■ **OBJECTIVE**:
Render everything from the line containing "1791x777 pixels." down to the line containing "Action: coord(1073,387)" as a JSON list of strings, one per line, skipping blank lines and leaving out the pictures.

■ **DATA FOR THIS TASK**:
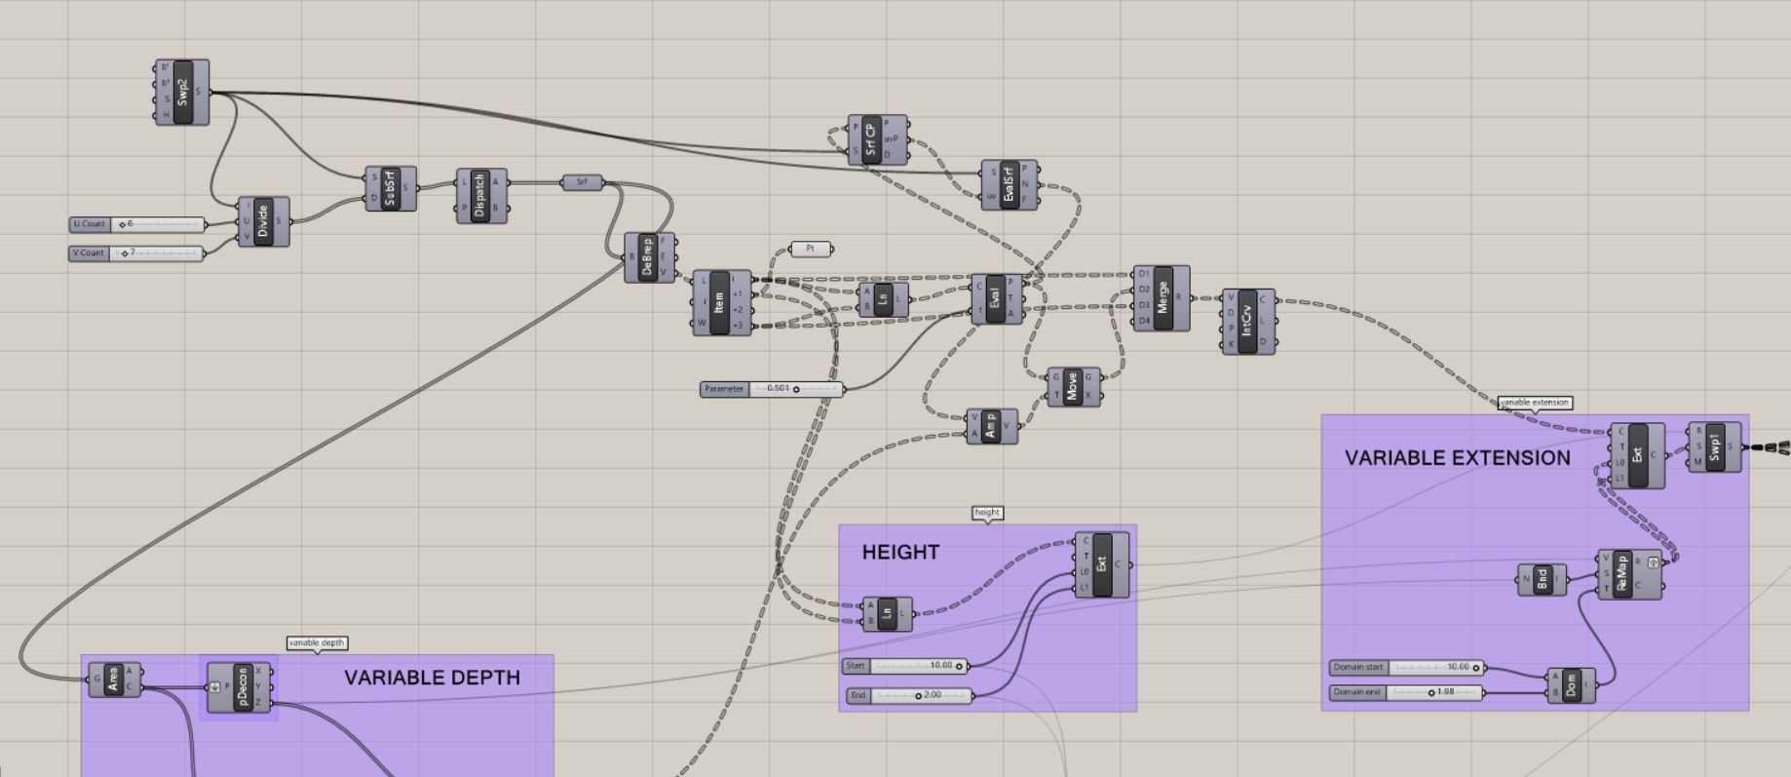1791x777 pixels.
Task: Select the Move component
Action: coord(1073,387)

* * *

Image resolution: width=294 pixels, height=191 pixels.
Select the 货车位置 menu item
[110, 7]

■ **ANSWER TO THIS TASK**:
[
  "1791x777 pixels.",
  "Task: Select the Move component",
  "Action: coord(1073,387)"
]